------ EXTRAIT CITÉ ------

Swag, dunk & basketball : sur les pas de Russell Westbrook

Le 04 oct. 2013 à 07:19 par Benoît Carlier

Installé en zone mixte un soir de saison régulière comme les autres, vous attendez patiemment qu’une star des parquets ne se décide à lancer le grand défilé médiatique d’après match. Dans le brouhaha ambiant, vous finissez par ôter les yeux de votre smartphone et remarquez alors une silhouette qui se dessine au fond du couloir. Plus cet inconnu se rapproche et plus les détails se font précis. Chemise à motifs ringards, cravate flashy et lunettes wayfarer dégarnies de verre de correction, à ce stade plus de doute possible. Vous faites face à Russell Westbrook, l’une des plus célèbres têtes brûlées de la Ligue. Mais détrompez-vous, malgré la confiance qu’il dégage, le Californien est conscient que tout lui reste encore à prouver à l’âge de 24 ans. Zoom sur l’un des meneurs les plus atypiques de la NBA.

Bercé par les vagues du Pacifique au sein de la Cité des anges, Russell Westbrook n’a pas vécu que des moments paisibles durant son enfance. Aujourd’hui encore, il reste terriblement marqué par le décès de son ami Khelcey Barrs III, alors qu’il n’avait que 16 ans. Depuis ce jour, Russ’ ne joue plus seulement pour lui, mais aussi à la mémoire de ce jeune virtuose des parquets, emporté par une crise cardiaque alors qu’il disputait une rencontre de basket. Ainsi, vous ne verrez jamais le meneur d’Oklahoma évoluer sans son bracelet gravé des initiales « KB3 ». Une manière pour lui de partager le rêve qu’il avait pu avoir avec son ami jadis, alors qu’ils n’étaient que des adolescents. Les deux hommes s’étaient en effet promis de se retrouver à la Fac de UCLA après leur lycée.

------ DONNÉES BRUTES ------

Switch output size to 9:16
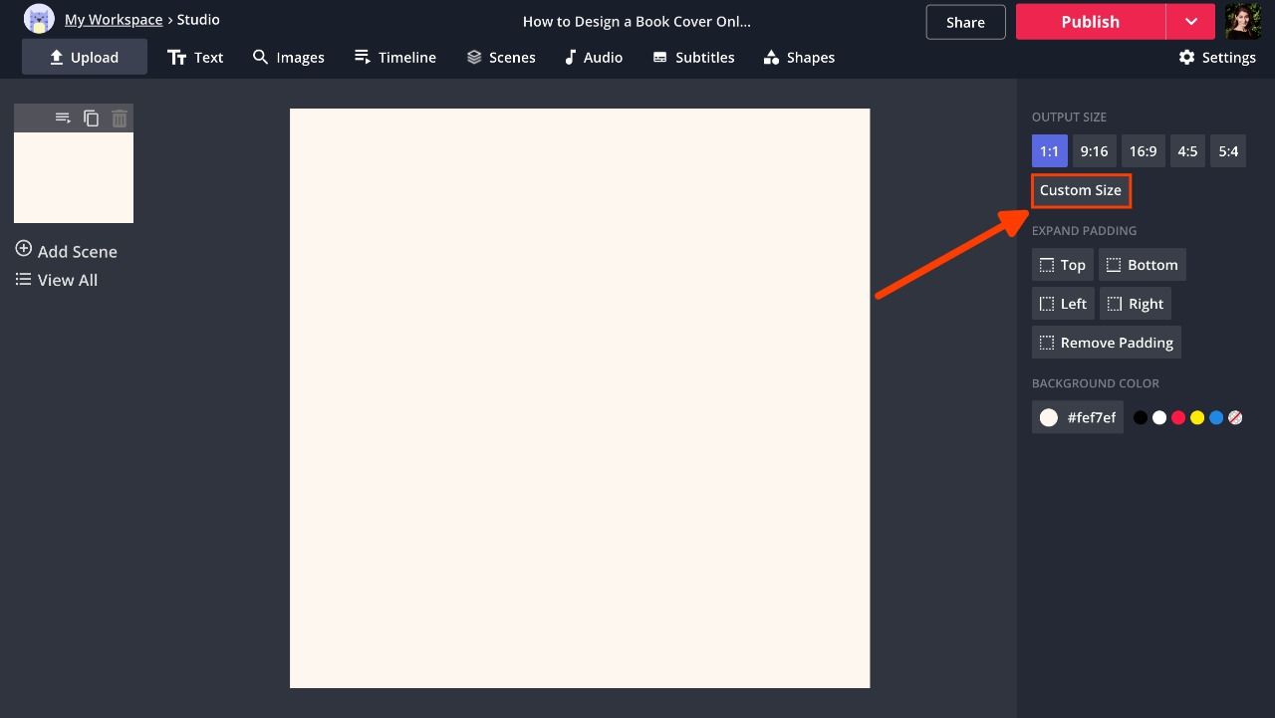Viewport: 1275px width, 718px height. pos(1094,151)
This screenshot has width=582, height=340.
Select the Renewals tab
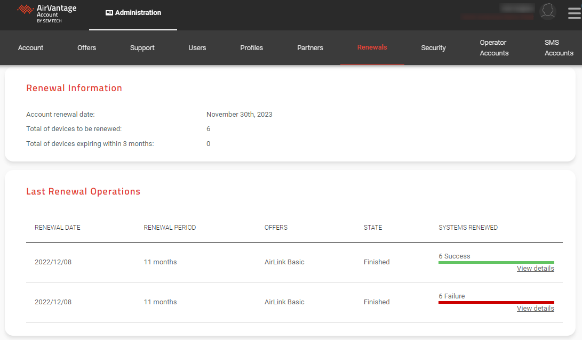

------

• **CONSIGNE**:
Écrivez la suite de l'article sur Russell Westbrook à partir de sa dernière phrase. Les données proviennent d'une source distincte de l'article.

• **RÉPONSE**:
La tragique histoire de Khelcey Barrs III

À UCLA, Russell Westbrook y parviendra justement, formant même l’un des duos 1-5 les plus efficaces de la NCAA aux côtés de Kevin Love. Mais après deux saisons passées à faire danser les cheerleaders des Bruins jusqu’aux portes de la finale (deux Final Four de rang en 2007 et 2008), le numéro 0 se sent appelé par un défi plus grand, la NBA. Malheureusement pour lui, ou peut-être pas d’ailleurs c’est selon, l’édition 2008 de la Draft couronnera un autre meneur dont le talent n’est plus à prouver, Derrick Rose. Ce n’est que quelques minutes après son homologue que Westbrook trouvera son employeur, sélectionné en quatrième position par les Supersonics de Seattle. Il ne le savait pas encore, mais cette soirée bénite du 26 juin 2008 allait aussi le confronter à un choix difficile dans la suite de sa carrière.

En intégrant une franchise faisant peau neuve à Oklahoma City, le kid de Californie s’octroie la chance de vivre et de participer à l’écriture d’une toute nouvelle page de l’histoire du club, celle du Thunder. Et qui de mieux pour l’aider dans sa nouvelle quête qu’un Franchise Player comme Kevin Durant ? Ensemble, les deux compères partageront beaucoup d’émotions, à commencer par la défaite. Les débuts de Westbrook sont encourageants, et il clôture son premier exercice NBA fort d’une moyenne de 15,3 points, 5,3 passes et 4,9 rebonds, faisant de lui la troisième option offensive du club, juste derrière son mentor et Jeff Green. Mais force est de constater que la franchise n’est pas au mieux, affichant un bilan sans appel de 23 petites victoires pour 59 défaites à l’occasion de la première saison de son histoire. On se dit alors qu’il faudra bûcher sec si l’on veut voir ne serait-ce que les PlayOffs du côté du feux Ford Center. Malgré tout, la franchise de l’Oklahoma joue déjà d’une popularité importante au sein de la Ligue et s’attire la sympathie du grand public grâce à des valeurs de jeunesse et de travail. Et ces valeurs seront confortées par le choix judicieux de James Harden en troisième position de la Draft 2009. Avec the bearded man, la folle épopée de l’éclair pouvait commencer.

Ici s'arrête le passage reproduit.